The patient is a 19 year old young man without significant past medical history who noted the subacute onset of mild discomfort in his right arm over the last several months. He does not recall any recent trauma, although he recently began a more intensive exercise regimen. He denies any fevers, night sweats, joint swelling, skin rashes, fatigue, or other systemic symptoms.

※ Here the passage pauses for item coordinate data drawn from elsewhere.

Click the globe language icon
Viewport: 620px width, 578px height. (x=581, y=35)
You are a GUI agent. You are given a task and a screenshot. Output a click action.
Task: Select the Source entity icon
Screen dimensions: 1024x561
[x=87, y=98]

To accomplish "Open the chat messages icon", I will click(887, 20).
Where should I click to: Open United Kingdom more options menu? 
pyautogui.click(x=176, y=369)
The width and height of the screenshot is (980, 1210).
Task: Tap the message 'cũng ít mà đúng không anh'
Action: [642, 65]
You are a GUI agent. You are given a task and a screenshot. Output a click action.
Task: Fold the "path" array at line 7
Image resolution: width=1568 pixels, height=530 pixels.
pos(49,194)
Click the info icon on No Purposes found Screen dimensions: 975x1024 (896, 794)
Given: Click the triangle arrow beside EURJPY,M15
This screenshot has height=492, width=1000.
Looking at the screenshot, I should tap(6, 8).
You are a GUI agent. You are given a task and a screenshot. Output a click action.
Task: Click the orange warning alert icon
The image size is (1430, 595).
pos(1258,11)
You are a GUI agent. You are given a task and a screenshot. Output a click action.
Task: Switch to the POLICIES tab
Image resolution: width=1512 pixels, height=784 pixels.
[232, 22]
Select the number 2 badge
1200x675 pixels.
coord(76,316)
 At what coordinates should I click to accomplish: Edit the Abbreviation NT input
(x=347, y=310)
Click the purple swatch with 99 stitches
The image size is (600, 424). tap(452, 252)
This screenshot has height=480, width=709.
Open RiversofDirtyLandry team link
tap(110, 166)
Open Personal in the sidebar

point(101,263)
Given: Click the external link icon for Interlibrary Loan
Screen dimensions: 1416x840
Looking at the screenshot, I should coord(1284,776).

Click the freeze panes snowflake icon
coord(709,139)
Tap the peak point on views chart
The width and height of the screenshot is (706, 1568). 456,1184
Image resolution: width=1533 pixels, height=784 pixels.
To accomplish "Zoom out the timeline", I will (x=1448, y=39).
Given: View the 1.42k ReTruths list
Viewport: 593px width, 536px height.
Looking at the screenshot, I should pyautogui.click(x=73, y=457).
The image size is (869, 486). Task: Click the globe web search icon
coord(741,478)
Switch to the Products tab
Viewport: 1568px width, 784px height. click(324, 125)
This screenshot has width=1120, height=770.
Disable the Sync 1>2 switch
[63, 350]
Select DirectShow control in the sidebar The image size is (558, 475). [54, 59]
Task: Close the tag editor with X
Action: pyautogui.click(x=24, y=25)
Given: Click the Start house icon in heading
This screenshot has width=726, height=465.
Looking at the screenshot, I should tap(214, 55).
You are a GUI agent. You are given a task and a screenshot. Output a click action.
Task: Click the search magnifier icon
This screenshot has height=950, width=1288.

His physical examination is unremarkable, and laboratory evaluation only reveals a moderately elevated alkaline phosphatase of 180. Radiographs of the affected area are obtained.

Radiographic Films

Slide 3  Slide 5
Films 1 & 2

Radiographic Findings

Plain X-rays (film on left) of the upper extremities reveal a large, solitary, centrally-located expansile lesion in the shaft of the right humerus (yellow arrow). There is a hazy, ground-glass appearance to the lesion, and it is surrounded by a zone of reactive sclerosis and hypertrophied cortex (red arrow). Radiographs of the other extremities are normal. (film on right)

Slide 3a  Slide 5

Diagnosis and Discussion

Correct Diagnosis: Monostotic Fibrous Dysplasia

Discussion:
Fibrous dysplasia is a rare disorder of skeletal development characterized by expanding fibro-osseous lesions. It is caused by an activating somatic mutation in the alpha subunit of the Gs protein, resulting in abnormal osteoblastic differentiation and increased bone turnover. It most commonly presents in the 2nd and 3rd decades of life, although it can first present in younger children as well. The lesions can affect one (monostotic) or many (polyostotic) bones, with a predilection for the long bones (femur, tibia, humerus) and calvarium. When polyostotic disease is associated with hyperpigmented caf-au-lait macules and precocious puberty or other endocrinopathies, the McCune-Albright syndrome is diagnosed.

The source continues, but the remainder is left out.